Men being so openly affectionate in public is still rare. But it comes during a week in which ITV aired Diana, Our Mother: Her Life and Legacy, with Princes William and Harry talking about their love of their mother.

When interviewed before the programme, William said: “I think it's been quite cathartic for us doing it. It's been at first quite daunting – opening up so much to camera... but going through this process has been quite a healing process as well."

The Le Clos family might be leagues away from the upper reaches of fame occupied by the Princes, but they both speak to something wider – that it is perfectly fine for men to be emotional, either in times of triumph or of difficulty.
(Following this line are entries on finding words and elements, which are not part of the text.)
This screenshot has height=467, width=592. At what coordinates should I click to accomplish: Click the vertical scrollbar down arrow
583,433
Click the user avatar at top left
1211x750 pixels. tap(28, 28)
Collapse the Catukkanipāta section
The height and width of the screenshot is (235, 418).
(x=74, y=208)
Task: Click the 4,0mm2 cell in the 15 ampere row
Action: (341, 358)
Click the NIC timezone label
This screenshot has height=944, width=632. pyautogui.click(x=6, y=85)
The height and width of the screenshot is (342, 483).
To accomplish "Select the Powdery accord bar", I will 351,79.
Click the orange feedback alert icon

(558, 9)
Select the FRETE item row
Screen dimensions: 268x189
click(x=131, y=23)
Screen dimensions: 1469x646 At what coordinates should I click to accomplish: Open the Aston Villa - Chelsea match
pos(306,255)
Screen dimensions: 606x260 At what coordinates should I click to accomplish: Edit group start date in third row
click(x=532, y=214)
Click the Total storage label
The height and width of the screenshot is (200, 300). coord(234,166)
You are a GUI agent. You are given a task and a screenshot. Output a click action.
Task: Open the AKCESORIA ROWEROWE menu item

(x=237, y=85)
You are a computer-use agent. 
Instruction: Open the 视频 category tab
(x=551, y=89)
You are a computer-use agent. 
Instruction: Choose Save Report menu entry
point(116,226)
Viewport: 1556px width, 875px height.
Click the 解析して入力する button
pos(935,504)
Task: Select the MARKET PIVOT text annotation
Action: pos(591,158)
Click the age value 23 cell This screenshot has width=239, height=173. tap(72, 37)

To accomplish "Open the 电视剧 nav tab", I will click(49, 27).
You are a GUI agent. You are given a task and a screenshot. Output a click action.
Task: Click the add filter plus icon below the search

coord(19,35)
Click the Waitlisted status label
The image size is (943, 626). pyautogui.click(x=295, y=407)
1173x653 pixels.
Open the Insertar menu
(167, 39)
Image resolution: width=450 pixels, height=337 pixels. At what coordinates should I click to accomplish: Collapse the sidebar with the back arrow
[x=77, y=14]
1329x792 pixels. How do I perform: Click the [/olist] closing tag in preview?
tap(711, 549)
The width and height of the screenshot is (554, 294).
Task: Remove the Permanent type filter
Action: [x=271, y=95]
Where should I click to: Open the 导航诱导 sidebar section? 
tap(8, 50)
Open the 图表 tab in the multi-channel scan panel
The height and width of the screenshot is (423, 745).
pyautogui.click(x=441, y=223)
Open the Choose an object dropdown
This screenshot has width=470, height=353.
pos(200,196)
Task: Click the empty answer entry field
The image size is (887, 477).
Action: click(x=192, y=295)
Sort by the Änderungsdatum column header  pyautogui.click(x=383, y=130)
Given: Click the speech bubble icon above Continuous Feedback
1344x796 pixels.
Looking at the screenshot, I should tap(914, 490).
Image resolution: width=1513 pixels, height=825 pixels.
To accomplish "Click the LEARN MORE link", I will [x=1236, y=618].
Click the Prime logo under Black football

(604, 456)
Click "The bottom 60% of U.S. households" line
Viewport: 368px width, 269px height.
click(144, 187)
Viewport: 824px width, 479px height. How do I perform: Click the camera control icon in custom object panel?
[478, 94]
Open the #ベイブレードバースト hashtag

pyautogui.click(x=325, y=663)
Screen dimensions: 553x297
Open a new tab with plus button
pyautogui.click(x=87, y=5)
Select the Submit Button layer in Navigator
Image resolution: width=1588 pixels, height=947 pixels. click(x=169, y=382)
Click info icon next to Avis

Jack Urwin made the point for Vice and, later, in his book Man Up: Surviving Modern Masculinity, that “the stubborn lost-husband-refusing-to-ask-for-directions might be a handy caricature – one that's helped people like Martin Clunes sustain a career in television for over 30 years – but it's also rooted in a very real, very destructive notion of masculinity. We're conditioned from an early age to believe that acknowledging weakness is somehow a weakness in itself.”

It is relevant when considering that suicide is the leading cause of death in 20 to 34-year-old men in the UK. The epidemic of young male suicide in the UK cannot be simplified as having one defining cause, or one defining solution. But preventing male suicide and being more willing to accept very natural male tears, are two concepts which stem from the same roots: expression, communication, and destigmatising emotion.

The emotion shown by the Le Clos men is not, however, born out of difficulty – it is born out of happiness and, at the risk of being trite, love. “The Le Clos only cry when we win,” Bert told Sport24 after the Olympics. “We don't cry when we lose and that's the bottom line.”

The reality is that everyone loses as often, if not more often, than they win. Yet in being so willing to display their love for each other, the Le Clos men continue to set a bold precedent. Any criticisms of a snowflake generation, or even predictably crass tweets citing Dunkirk as evidence of 21st century men’s weakness, are spectacularly missing the point.

Yes, Chad Le Clos’s performance in the Budapest pool was muscular, powerful and dominant – but in his tears and his admission that his “family's health is more important than gold medals," he showed another form of strength.